Task item:
Exactly as they appear, print the line with "500x395 pixels." and each line after it through the end of the entries below; leave out pictures.
Material for the task below:
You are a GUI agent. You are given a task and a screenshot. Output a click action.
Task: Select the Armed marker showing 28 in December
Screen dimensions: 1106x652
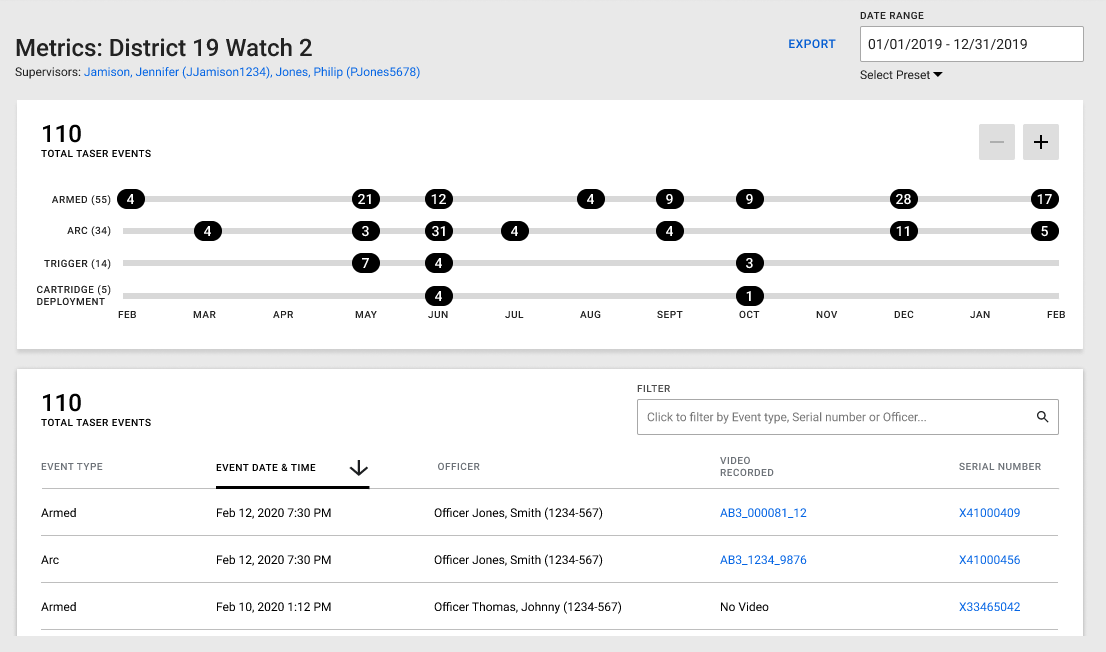903,199

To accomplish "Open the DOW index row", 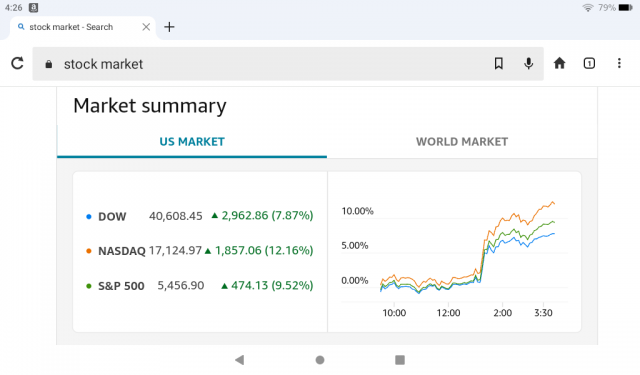I will [200, 215].
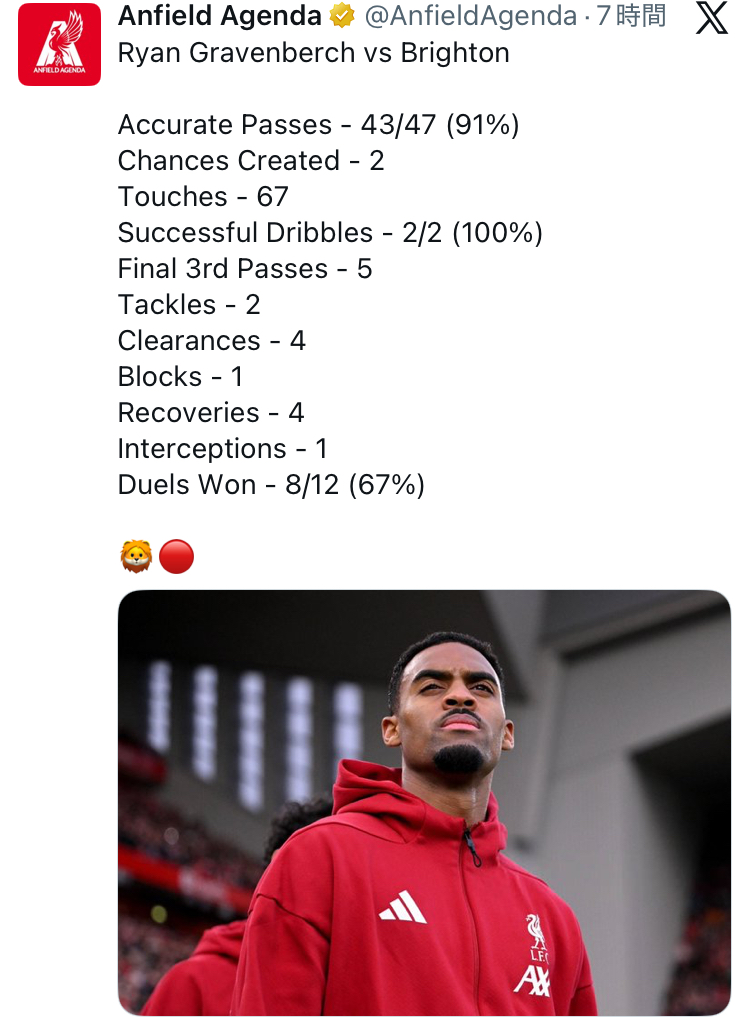This screenshot has width=750, height=1017.
Task: Click the red circle emoji
Action: tap(177, 557)
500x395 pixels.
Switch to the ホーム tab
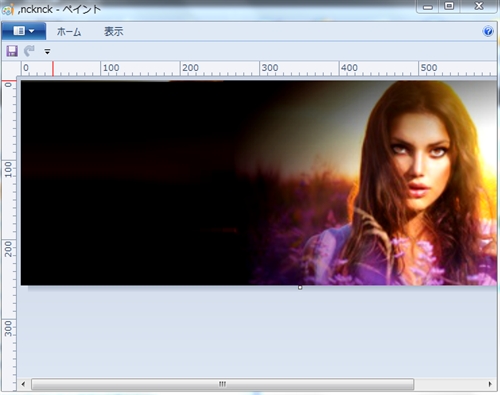(x=69, y=32)
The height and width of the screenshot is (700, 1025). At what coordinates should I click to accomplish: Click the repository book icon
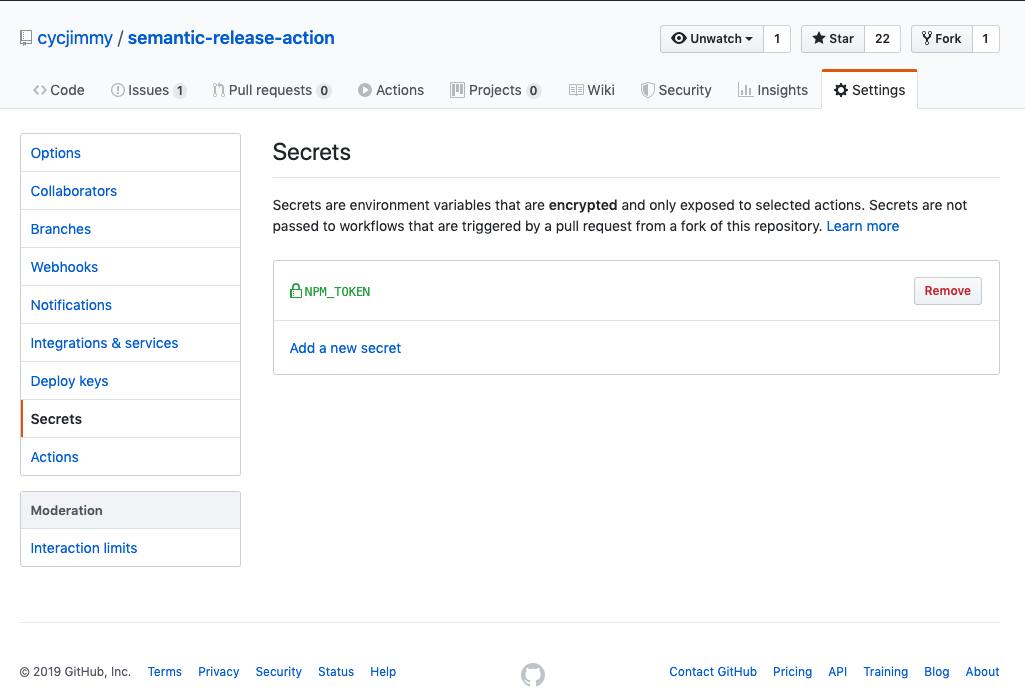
End of Material for the task.
Solution to the exercise:
500x395 pixels.
Switch to the ホーム tab
(x=69, y=32)
The height and width of the screenshot is (700, 1025). At what coordinates should I click to accomplish: Click the repository book icon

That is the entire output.